Linux – Back up incremental snapshots to another volume

backupincremental-backuplinuxlvm

I'm looking for a way to implement something close to the following backup scheme:

  1. Initially, a full image is copied to the backup target.
  2. Periodically (e.g. nightly), only blocks that have changed since the last backup are copied to the backup target.
  3. Ideally, it should be possible to mount snapshots from any point in time, or delete (flatten) some snapshots selectively.

Can this be implemented using LVM (or some other way)? It needs tracking which blocks have become dirty since the last backup, which I'm not sure LVM can do… I'd rather avoid the permanent performance cost of running on an LVM snapshot at all times.

Best Answer

A newcomer to the scene is Attic https://attic-backup.org/

We used rdiff-backup for a few years as our primary backup method. It was great for what it did, but created tens/hundreds of thousands of small diff files across the course of a year. Most file systems and disks are going to struggle to deal with a million-plus file count. Backing up our 90GB Maildir-based IMAP store would take a few hours. I had to constantly lower the number of weeks/diffs that we would keep for history.

In comparison, once we switched to Attic, nightly backups ran in only 15-20 minutes. That means it's much more viable to keep a year's worth of incremental backups to let you go back to any day within the past year.

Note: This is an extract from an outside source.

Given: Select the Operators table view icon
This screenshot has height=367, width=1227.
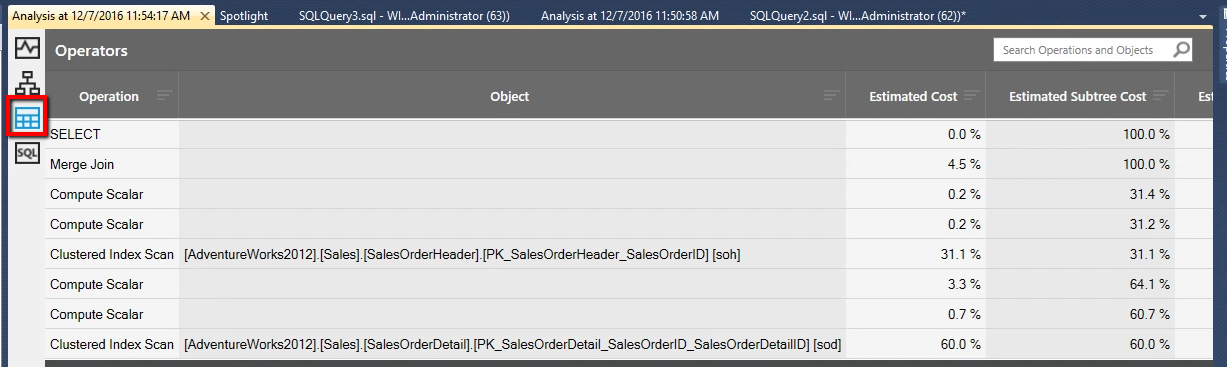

Main features that drew me to Attic:

  • It doesn't create thousands of files on the destination server
  • Deduplication using variable block sizes
  • Has built-in compression
  • Effective at backing up virtual machine image files
  • Efficient over WAN connections

After using it for 6-9 months, I'm fairly confident that it's as stable as rdiff-backup. I still do a multi-generation copy of the Attic directories using removable media, but each removable media has a full copy of the Attic repository.